(RECORD EXCERPTS begins)

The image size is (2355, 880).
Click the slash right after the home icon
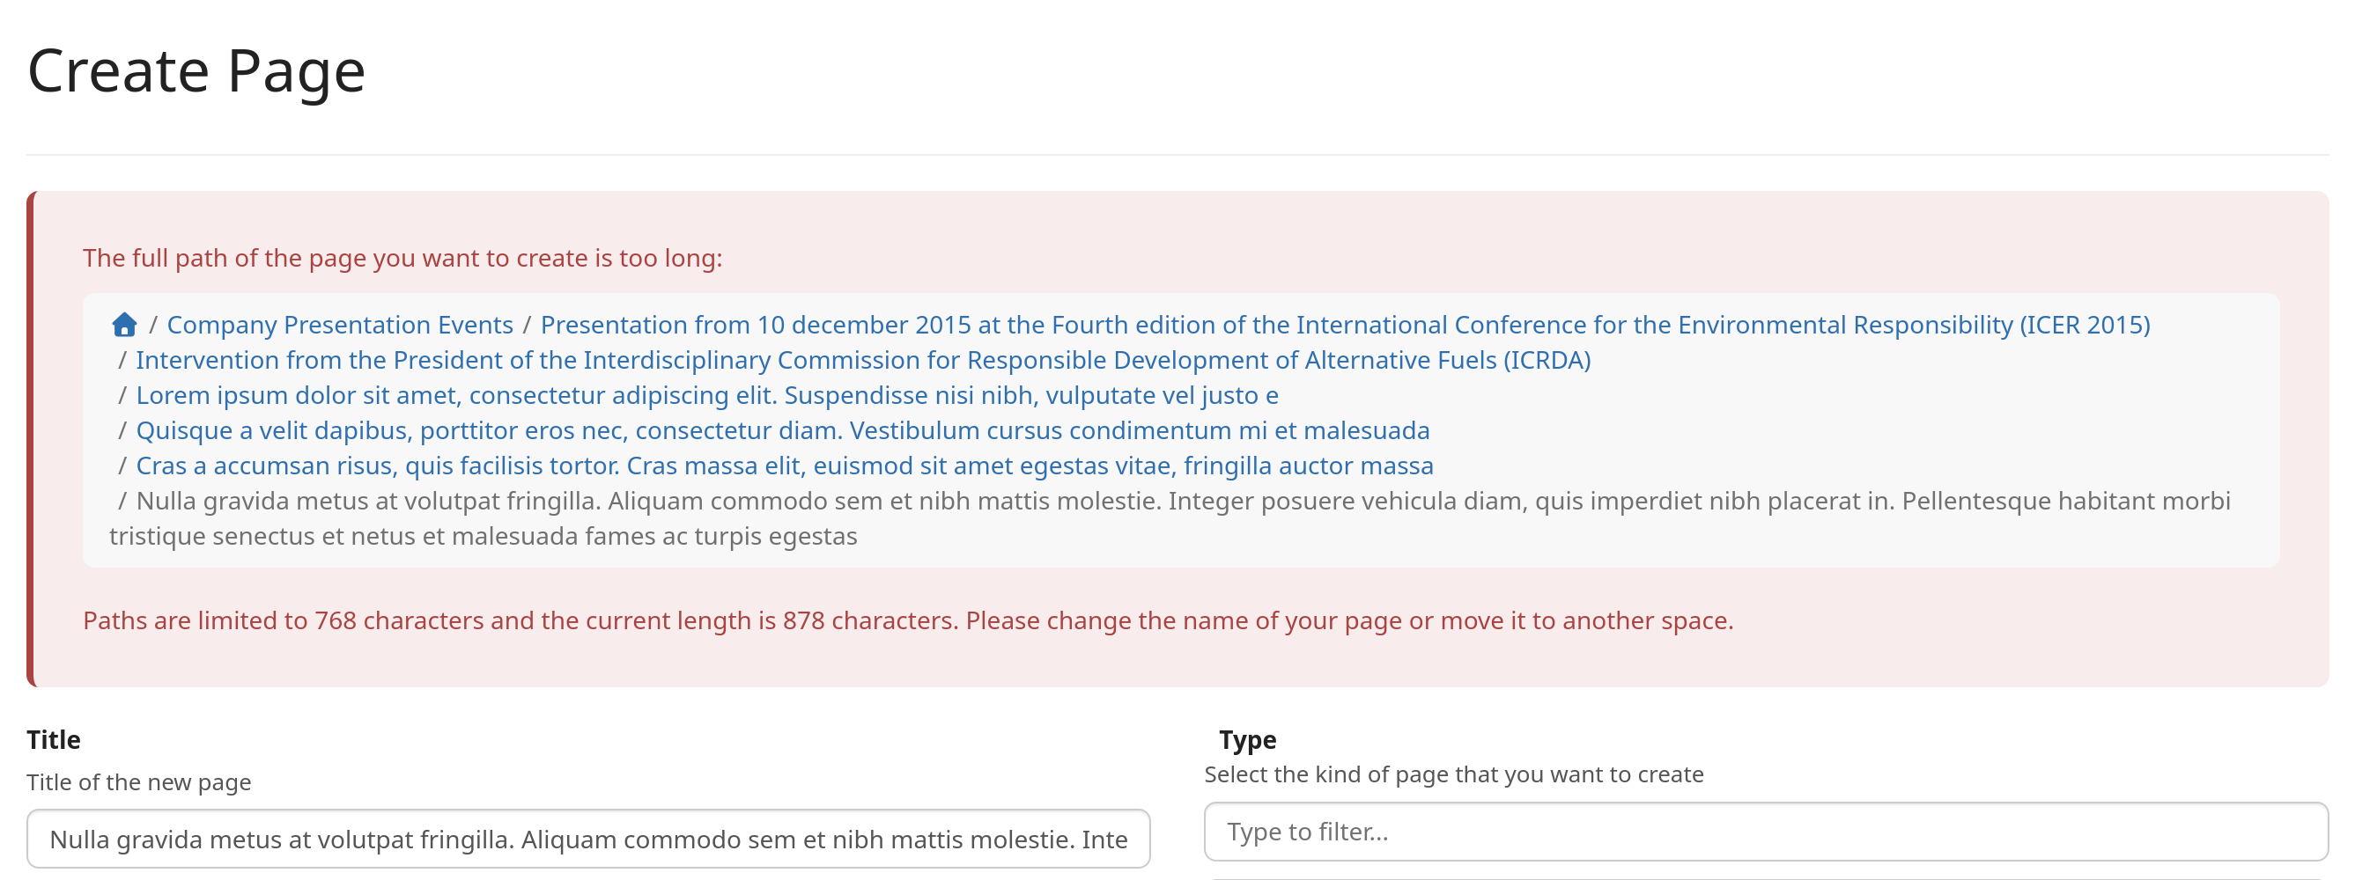[153, 325]
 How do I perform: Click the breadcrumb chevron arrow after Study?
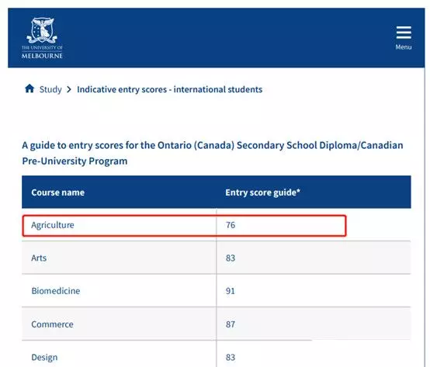(69, 89)
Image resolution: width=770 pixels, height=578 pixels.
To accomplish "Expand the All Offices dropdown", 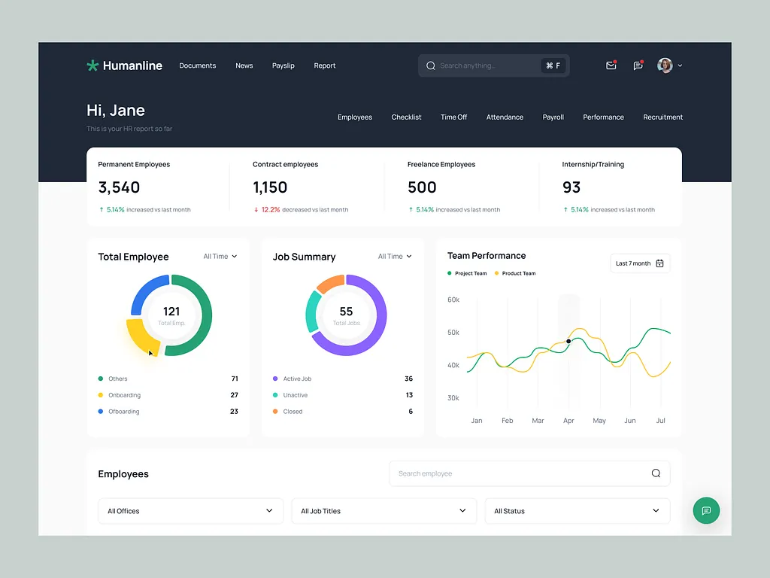I will point(190,511).
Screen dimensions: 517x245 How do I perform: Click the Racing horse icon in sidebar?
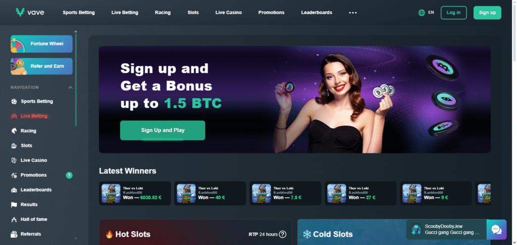(14, 131)
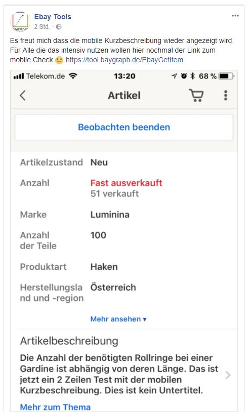Open the vertical three-dot menu
The width and height of the screenshot is (248, 412).
(225, 95)
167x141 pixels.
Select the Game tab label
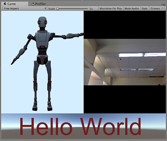pos(12,4)
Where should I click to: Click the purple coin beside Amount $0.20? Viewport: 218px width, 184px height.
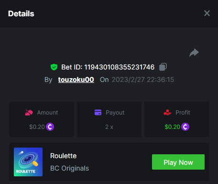(50, 127)
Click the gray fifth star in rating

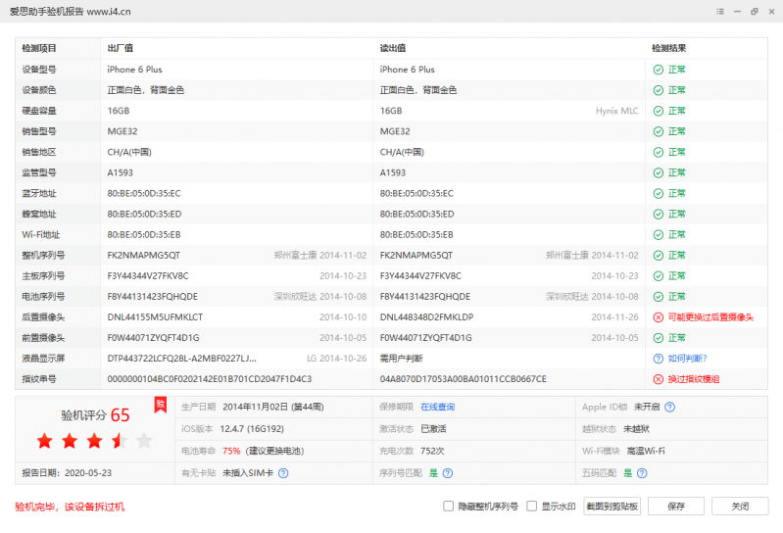click(x=144, y=441)
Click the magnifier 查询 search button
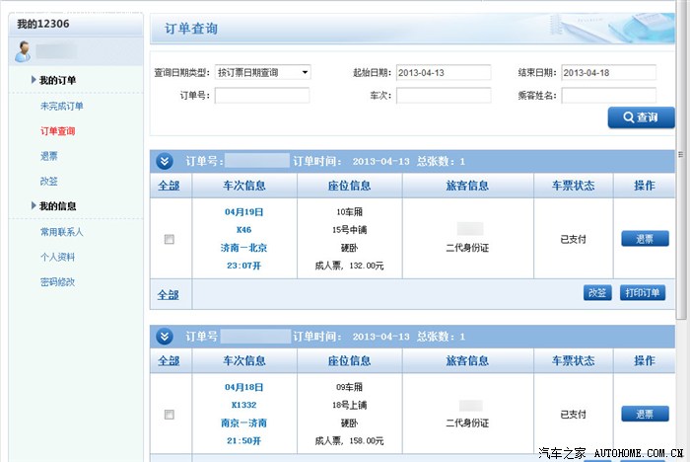The width and height of the screenshot is (690, 462). pos(641,117)
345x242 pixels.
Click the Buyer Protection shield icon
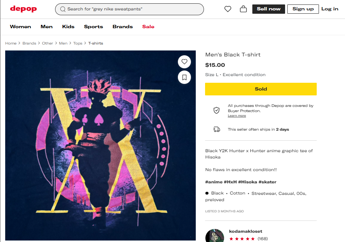[216, 110]
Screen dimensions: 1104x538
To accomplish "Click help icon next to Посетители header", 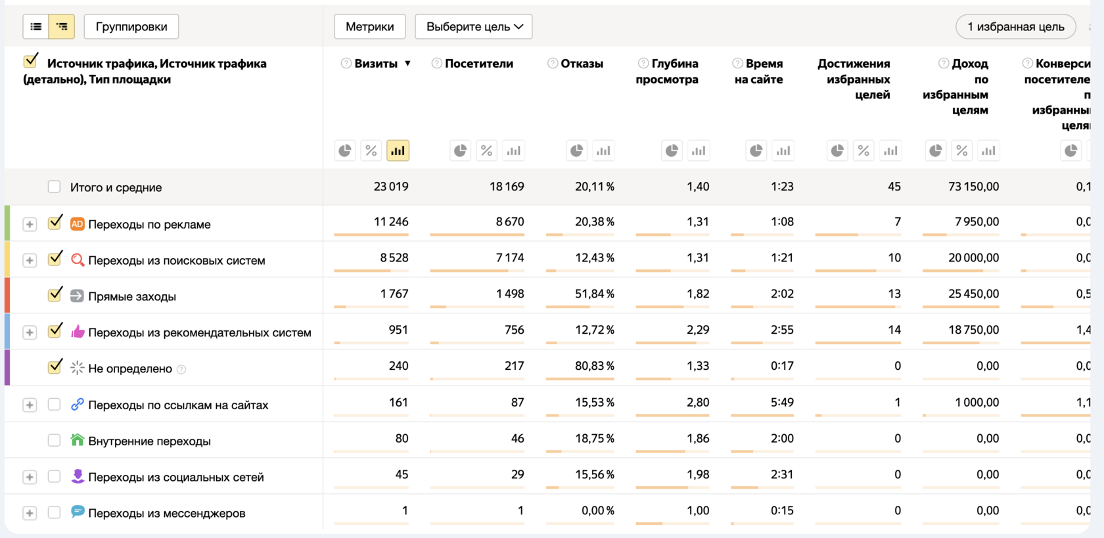I will pyautogui.click(x=436, y=64).
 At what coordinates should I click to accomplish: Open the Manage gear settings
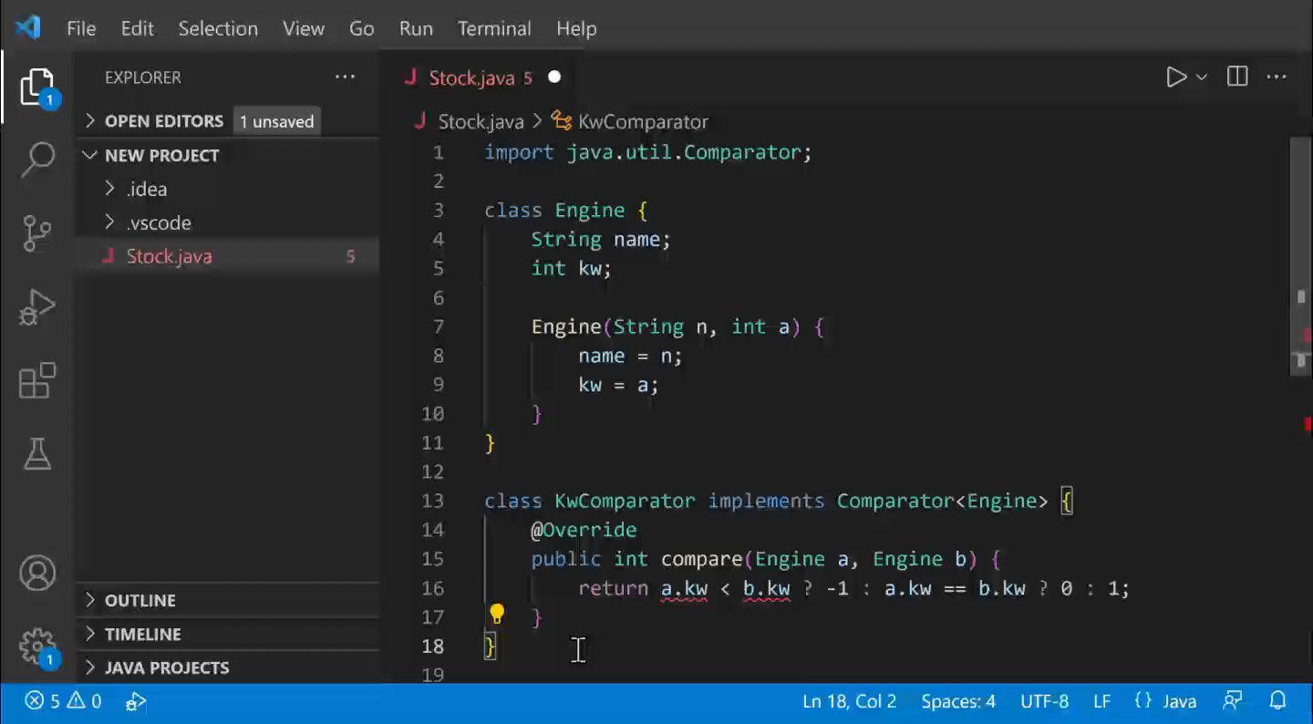(x=37, y=646)
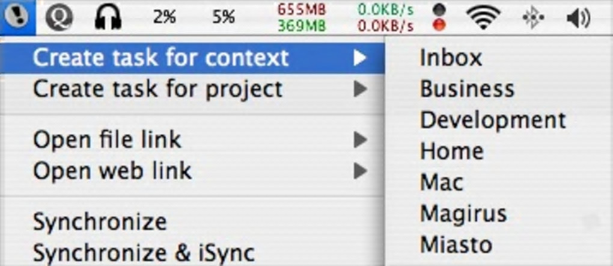
Task: Click the exclamation mark menu bar icon
Action: click(18, 18)
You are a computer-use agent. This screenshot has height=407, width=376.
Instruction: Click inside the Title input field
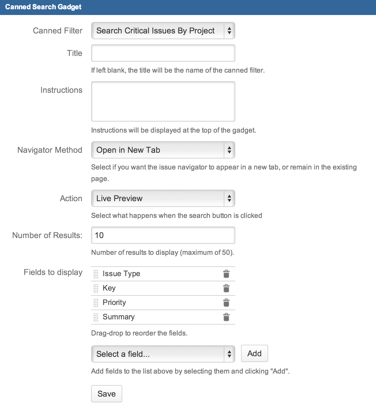tap(163, 53)
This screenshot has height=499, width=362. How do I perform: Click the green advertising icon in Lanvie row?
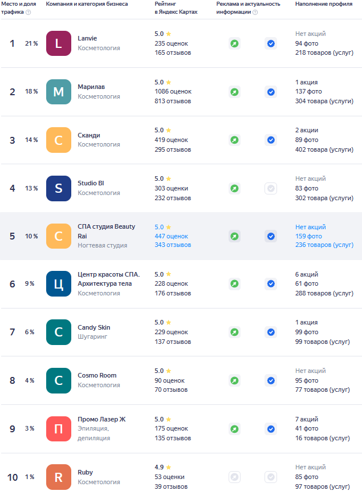pos(234,43)

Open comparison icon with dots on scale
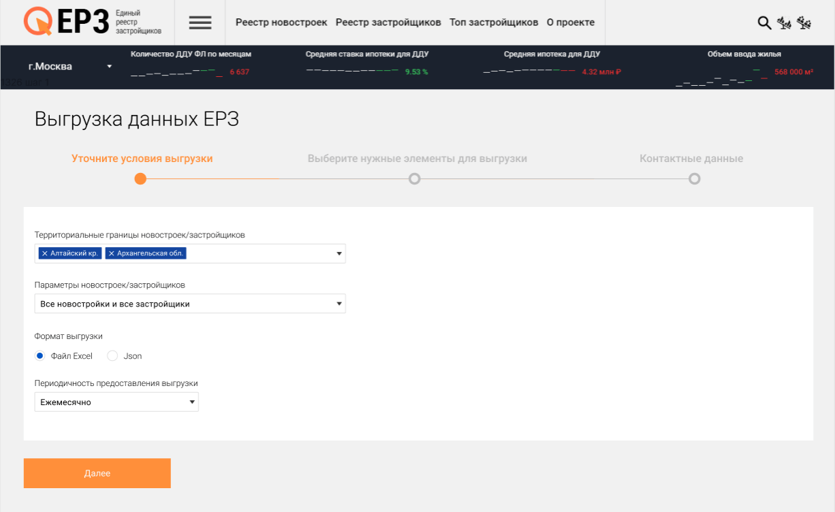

(RECORD EXCERPTS ends)

* **TASK STATEMENT**:
Looking at the listing above, tally the lines containing "pixels" and give only that tally.

* **RESPONSE**:
3